Security is another area that is receiving focus as a potentially important growth area for VoiceXML. “Something we are addressing right now at the VoiceXML Forum and that we expect to include in the next version of VoiceXML (version 3) is speaker biometrics capability – speaker verification and identification.” The idea behind this is that, once enrolled, the user can be identified by their voice rather than by simply entering a four or five digit pin, which could be potentially accessed by a third party. “At the VoiceXML Forum, we see huge potential for use of biometrics, particularly in the financial services industry. With the threat of ID theft, people want reassurance that their information is safe.”
In addition to biometrics, there are a number of other exciting developments in the pipeline, first among them being the development of a ‘sister language’ to VoiceXML, called CCXML – (Call Control eXtensible Markup Language). As Rehor explains, this allows customers to build more advanced routing applications and is particularly applicable to contact center applications. “CCXML has become the standard technology through which contact centers can collect information from the caller, route the call to the appropriate agent, then perhaps add on a supervisor or move to a different call centre or back to an automated system. It is an important standard that compliments VoiceXML.”
Another area in which Rehor predicts growing demand in the financial services arena is video, coinciding with the growing deployment of VoIP phones and wireless 3G. Rehor explains the possible advantage of what the Forum is informally calling ‘Video VoiceXML’: “With video, it would be possible for the customer to get a response to their request in the form of a video, perhaps including graphs and complex information that would be harder to grasp by audio alone.”
Related to this, is the possibility for systems to become fully multimodal, combining manual, voice and video functions to provide the optimal customer experience. “With the growth of VoIP and increasing use of screen-based and wireless applications, I see multimodal applications as very important growth opportunities in the future,” agrees Rehor. “While VoiceXML technology is very well deployed all over the world, is stable and has a long history it also flows well into these ‘futuristic’ functions such as multi-modal.” With customer experience and self-service being such a core focus for financial institutions today, it is clear that VoiceXML and related technology represent an ever greater opportunity for banks to differentiate and compete in the future.
Ken Rehor
Chairman of the VoiceXML Forum and Chief Architect at Vocalocity.
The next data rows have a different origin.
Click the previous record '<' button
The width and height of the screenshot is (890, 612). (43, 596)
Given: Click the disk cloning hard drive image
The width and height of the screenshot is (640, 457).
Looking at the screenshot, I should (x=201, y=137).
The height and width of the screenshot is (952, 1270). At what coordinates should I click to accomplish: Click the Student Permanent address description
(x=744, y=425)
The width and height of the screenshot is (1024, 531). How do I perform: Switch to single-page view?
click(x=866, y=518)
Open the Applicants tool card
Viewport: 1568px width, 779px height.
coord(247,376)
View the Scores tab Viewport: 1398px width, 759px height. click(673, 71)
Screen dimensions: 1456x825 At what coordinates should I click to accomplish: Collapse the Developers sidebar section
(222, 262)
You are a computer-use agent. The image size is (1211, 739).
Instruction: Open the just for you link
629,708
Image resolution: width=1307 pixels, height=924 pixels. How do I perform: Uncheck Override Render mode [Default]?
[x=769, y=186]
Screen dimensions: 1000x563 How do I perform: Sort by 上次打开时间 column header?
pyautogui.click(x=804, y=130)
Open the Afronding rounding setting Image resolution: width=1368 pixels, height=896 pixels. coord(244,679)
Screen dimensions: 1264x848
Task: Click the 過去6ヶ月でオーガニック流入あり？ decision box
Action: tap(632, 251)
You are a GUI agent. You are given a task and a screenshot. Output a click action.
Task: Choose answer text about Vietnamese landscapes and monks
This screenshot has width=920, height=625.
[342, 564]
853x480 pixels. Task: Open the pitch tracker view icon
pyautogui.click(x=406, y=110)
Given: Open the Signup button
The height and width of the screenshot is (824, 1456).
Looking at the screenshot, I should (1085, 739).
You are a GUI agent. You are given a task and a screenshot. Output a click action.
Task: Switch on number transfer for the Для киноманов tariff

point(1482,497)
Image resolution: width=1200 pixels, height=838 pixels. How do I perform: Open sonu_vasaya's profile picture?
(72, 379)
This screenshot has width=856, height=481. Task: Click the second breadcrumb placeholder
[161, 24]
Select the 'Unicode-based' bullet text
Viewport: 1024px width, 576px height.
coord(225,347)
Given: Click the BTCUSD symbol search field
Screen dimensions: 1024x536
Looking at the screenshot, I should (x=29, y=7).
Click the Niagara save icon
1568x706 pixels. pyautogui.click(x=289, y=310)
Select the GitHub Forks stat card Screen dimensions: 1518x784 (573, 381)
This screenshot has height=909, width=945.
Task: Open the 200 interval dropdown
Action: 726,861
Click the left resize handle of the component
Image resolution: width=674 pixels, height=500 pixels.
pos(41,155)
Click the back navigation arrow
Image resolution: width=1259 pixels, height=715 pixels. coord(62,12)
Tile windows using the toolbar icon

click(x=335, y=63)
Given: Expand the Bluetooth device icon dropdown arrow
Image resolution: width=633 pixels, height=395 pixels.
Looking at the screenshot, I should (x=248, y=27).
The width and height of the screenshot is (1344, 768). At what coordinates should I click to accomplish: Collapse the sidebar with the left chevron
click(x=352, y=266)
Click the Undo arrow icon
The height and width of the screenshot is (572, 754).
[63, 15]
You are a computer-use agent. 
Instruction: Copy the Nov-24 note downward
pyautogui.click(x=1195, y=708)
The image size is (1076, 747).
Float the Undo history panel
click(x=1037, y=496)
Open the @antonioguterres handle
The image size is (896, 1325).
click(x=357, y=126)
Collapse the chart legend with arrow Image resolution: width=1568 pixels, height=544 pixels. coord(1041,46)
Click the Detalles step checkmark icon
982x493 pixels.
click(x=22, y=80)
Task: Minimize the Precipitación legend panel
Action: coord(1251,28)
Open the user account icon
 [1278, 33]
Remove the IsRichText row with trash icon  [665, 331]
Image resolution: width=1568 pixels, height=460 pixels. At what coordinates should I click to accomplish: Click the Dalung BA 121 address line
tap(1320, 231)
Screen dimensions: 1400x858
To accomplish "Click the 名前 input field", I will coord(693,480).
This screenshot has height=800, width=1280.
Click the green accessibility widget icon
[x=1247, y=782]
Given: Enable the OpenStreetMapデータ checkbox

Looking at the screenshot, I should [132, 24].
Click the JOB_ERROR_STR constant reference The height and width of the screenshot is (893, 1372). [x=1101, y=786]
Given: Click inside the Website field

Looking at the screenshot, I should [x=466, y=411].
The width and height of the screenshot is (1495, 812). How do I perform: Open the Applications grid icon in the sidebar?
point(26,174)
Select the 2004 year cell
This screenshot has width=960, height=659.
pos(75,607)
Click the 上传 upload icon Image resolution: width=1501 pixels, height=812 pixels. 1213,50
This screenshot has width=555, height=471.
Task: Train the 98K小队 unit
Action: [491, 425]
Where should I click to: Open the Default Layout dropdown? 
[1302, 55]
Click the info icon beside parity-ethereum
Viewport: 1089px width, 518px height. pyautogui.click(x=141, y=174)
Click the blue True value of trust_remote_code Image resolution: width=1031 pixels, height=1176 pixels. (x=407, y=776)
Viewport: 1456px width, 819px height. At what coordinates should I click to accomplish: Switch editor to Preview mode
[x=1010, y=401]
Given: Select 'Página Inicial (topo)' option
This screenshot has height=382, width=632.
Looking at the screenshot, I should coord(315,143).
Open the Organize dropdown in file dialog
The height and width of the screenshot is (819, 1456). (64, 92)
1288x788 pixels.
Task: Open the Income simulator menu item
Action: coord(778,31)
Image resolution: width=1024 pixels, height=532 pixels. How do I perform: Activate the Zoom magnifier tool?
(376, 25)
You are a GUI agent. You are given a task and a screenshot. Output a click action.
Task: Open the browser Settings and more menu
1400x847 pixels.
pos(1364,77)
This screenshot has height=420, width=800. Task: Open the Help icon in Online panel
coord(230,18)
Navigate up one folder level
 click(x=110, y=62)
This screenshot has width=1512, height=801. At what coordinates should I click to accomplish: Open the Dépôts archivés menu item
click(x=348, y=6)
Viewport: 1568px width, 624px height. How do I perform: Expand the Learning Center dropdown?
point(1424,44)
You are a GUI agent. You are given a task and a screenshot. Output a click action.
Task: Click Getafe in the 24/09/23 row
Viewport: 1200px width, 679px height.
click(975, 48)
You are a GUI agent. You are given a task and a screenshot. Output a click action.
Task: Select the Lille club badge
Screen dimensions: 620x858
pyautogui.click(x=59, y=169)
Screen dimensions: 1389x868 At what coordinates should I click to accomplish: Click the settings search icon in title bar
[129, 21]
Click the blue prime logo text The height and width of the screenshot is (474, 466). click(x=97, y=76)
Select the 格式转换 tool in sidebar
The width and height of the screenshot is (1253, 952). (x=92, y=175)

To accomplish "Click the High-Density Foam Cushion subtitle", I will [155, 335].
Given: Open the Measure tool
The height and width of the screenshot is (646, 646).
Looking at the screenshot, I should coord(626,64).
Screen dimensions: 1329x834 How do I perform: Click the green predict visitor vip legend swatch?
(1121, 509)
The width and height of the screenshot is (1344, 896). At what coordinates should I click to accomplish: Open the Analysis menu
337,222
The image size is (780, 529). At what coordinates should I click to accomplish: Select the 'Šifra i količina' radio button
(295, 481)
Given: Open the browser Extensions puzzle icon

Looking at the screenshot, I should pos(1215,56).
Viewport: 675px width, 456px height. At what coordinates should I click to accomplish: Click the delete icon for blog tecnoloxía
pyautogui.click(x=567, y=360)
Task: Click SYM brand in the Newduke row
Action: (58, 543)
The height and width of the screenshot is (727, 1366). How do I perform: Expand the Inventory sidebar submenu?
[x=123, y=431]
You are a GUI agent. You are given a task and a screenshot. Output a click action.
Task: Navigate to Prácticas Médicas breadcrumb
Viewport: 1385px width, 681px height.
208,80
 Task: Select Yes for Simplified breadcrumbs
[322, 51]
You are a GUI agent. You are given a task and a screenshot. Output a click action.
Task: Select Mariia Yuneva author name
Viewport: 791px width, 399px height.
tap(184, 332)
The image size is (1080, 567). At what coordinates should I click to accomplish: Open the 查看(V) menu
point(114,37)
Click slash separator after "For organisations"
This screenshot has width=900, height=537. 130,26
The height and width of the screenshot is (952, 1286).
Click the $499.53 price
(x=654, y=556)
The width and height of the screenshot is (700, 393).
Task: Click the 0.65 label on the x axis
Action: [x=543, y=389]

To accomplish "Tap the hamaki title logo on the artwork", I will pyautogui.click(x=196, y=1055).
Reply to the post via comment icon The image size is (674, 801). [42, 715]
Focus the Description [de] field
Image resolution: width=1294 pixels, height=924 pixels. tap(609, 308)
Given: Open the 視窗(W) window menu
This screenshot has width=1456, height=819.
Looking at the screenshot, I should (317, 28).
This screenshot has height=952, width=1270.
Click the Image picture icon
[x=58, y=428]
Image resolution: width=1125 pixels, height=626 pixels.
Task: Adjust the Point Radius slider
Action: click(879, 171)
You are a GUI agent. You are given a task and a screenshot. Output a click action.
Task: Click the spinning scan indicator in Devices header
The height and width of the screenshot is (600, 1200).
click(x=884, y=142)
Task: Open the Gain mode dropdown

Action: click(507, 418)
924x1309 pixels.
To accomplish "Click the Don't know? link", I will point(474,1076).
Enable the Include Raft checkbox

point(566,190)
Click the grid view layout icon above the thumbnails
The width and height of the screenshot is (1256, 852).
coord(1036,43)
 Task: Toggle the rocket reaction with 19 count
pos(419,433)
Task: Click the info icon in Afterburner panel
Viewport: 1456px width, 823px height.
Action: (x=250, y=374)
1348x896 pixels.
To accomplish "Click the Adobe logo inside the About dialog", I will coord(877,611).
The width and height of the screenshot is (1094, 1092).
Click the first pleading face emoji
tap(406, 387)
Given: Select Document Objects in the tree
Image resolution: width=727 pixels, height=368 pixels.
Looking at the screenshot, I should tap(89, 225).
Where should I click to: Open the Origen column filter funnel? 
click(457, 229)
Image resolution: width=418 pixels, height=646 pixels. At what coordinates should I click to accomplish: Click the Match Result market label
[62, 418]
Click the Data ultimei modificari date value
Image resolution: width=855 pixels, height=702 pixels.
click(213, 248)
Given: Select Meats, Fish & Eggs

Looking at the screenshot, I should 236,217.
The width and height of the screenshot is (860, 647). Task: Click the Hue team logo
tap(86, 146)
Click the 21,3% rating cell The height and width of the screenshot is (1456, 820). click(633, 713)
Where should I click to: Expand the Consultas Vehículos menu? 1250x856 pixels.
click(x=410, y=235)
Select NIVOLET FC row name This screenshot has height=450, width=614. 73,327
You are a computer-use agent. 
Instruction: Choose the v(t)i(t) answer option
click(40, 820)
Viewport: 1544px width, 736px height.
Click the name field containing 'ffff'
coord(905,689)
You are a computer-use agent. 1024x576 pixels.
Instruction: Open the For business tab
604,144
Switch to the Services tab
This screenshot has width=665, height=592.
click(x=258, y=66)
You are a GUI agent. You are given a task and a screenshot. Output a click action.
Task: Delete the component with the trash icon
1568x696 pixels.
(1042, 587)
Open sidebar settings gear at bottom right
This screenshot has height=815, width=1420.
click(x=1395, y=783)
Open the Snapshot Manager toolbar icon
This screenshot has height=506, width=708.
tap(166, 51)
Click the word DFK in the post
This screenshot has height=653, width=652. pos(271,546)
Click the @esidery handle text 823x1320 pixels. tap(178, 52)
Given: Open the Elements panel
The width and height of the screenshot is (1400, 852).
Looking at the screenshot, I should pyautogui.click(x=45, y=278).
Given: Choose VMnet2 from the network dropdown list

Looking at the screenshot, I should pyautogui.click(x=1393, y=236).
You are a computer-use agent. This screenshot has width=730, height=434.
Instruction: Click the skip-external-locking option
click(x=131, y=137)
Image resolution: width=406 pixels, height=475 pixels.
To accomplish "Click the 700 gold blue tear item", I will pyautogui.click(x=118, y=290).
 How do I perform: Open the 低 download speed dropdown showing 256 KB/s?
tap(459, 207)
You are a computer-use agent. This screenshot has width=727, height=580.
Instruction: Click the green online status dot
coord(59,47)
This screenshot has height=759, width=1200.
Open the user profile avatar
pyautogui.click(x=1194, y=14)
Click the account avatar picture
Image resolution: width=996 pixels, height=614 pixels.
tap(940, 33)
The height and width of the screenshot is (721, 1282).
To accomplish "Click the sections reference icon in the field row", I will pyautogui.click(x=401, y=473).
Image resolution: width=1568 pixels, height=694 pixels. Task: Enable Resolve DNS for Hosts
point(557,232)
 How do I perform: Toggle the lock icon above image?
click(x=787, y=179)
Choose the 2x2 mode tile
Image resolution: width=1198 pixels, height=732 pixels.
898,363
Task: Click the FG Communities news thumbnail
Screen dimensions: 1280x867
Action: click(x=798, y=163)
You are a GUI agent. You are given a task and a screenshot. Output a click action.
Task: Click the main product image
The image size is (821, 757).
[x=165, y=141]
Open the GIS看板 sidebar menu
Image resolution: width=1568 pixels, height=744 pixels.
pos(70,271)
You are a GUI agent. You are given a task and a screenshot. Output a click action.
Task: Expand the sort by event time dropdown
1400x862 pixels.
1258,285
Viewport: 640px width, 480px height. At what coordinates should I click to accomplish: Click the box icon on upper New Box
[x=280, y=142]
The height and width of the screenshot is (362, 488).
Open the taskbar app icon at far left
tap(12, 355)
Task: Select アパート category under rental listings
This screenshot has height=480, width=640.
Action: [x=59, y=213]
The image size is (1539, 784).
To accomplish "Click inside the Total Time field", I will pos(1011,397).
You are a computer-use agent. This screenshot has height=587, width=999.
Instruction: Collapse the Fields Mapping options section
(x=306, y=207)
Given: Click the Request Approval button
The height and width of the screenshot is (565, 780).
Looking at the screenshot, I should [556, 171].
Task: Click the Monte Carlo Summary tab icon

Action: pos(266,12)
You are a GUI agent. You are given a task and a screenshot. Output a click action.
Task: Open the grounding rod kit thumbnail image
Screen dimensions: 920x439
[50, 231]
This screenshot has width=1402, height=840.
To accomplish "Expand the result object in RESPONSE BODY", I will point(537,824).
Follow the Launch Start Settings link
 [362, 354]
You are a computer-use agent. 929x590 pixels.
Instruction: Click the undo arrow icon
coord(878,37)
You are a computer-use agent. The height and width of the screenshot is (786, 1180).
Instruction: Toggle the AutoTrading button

Ken Rehor was named one of the industry’s 20 most influential people by Speech Technology Magazine. Rehor was a principal founder of the VoiceXML Forum and one of the original authors of the VoiceXML specification. He currently serves as Chair of the VoiceXML Forum's Conformance Committee, and is co-editor of the VoiceXML 2.0 standard, VoiceXML 2.1, and CCXML 1.0. Previously, Rehor was a member of the Bell Labs Research team at Lucent where he co-developed the first web-based telephony platform, PhoneWeb.